Walkthrough: Quantile Normalization and Summarization via Median Polish¶
Start EMR¶
An EMR cluster can be created in the console or through the aws cli.
First, create a bootstrap script in S3 for installing some dependencies:
Create a script at s3://<bucket_name>/bootstrap/install_dependencies.sh as:
#! /bin/bash
sudo pip install pandas
Console Setup¶
On the EMR console page, select ‘Create Cluster’, then select ‘Go to advanced options’.

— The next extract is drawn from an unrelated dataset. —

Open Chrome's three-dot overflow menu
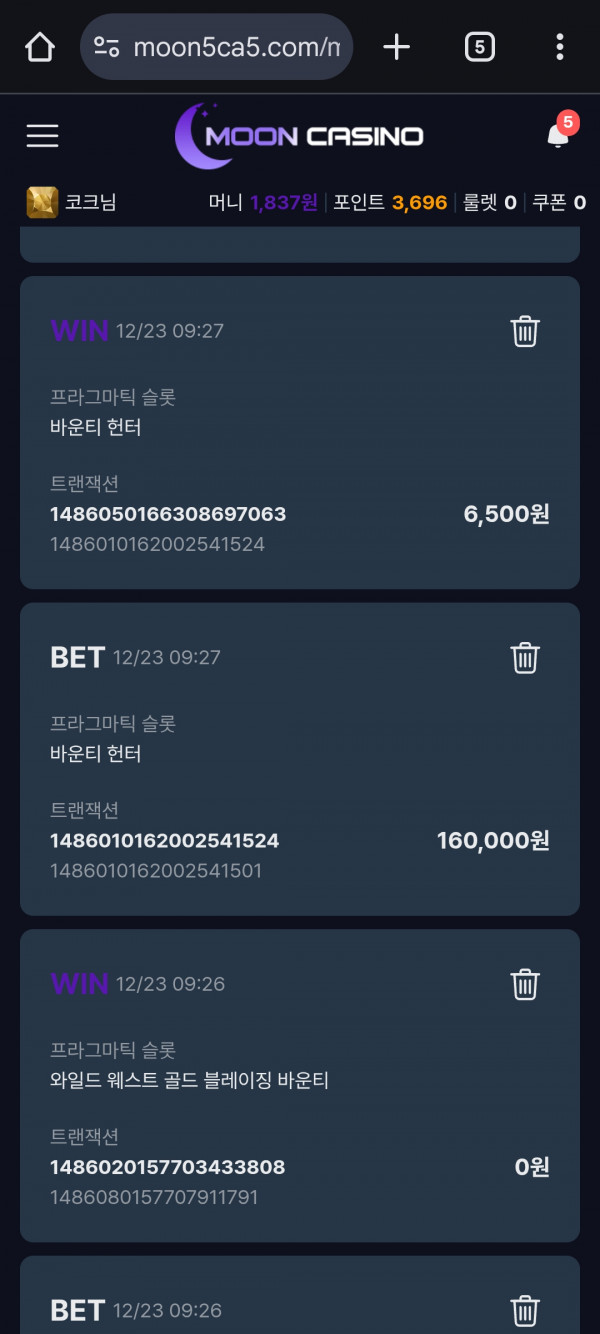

- Step 1: Software Configuration
- Select EMR release ‘emr-5.12.1’ or up
- For software select at least Hadoop and Spark
- Step 2: Hardware Configuration
- Select ‘uniform instance groups’
- Adjust Root device EBS volume size to max ‘100 GiB’
- For Master node, select r4.2xlarge with 200 GiB EBS Storage
- For Core nodes, select r4.8xlarge with 500 GiB EBS Storage and adjust instance count to 4
- Step 3: General Cluster Settings
- Cluster name: SparkRMA - GSE88885
- Tags:
- Key: Name; Value: SparkRMA - GSE88885
- Additional Options
- Bootstrap Actions
- Add a bootstrap action:
- select custom action
- select configure and add
- name it ‘Install Pandas’
- add the s3 path to the bootstrap script created earlier:
- s3://<bucket_name>/bootstrap/install_dependencies.sh
- Add a bootstrap action:
- Bootstrap Actions
- Step 4: Security Options
- Select your EC2 Key Pair Name
- select the default permissions
- EC2 Security Groups
- for Master, and optionally Core & Task, add an additional security group that has port 22 open for SSH
- Create Cluster
Copy Data into HDFS¶
Once the cluster is ready in ‘waiting’ status, ssh into the master node. The console will output the master’s Public DNS.
ssh -i <ssh key file> hadoop@<master_public_DNS>
Use distcp
to copy the annotated, background corrected data in parquet format from S3 to HDFS:
hadoop distcp \
-Dmapreduce.map.memory.mb=5000 \
s3://<bucket_name>/gse88885/background_corrected.parquet \
background_corrected.parquet
Download SparkRMA¶
git clone https://github.com/michaeltneylon/spark_rma.git
Quantile Normalization¶
spark-submit \
--driver-memory=55G \
--executor-memory=10G \
--conf spark.yarn.executor.memoryOverhead=1500M \
--conf spark.dynamicAllocation.maxExecutors=128 \
--conf spark.sql.shuffle.partitions=908 \
spark_rma/spark_rma/quantile_normalization.py \
-i background_corrected.parquet \
-o quantile_normalized.parquet
You can view the progress of the job through the Spark UI. Get the link through the Yarn ResourceManager UI. See this EMR page on web interface URIs
Median Polish¶
Using the same EMR cluster from the previous step of quantile normalization, submit the median polish job:
spark-submit \
--driver-memory=55G \
--executor-memory=8G \
--conf spark.yarn.executor.memoryOverhead=1500M \
--conf spark.dynamicAllocation.maxExecutors=128 \
spark_rma/spark_rma/median_polish.py \
-i quantile_normalized.parquet \
-o tc_expression.parquet \
-ns 908 -rn 30000
Move Results to S3¶
hadoop distcp \
-Dmapreduce.map.memory.mb=5000 \
tc_expression.parquet \
s3://<bucket_name>/gse88885/tc_expression.parquet
The EMR cluster can now be terminated.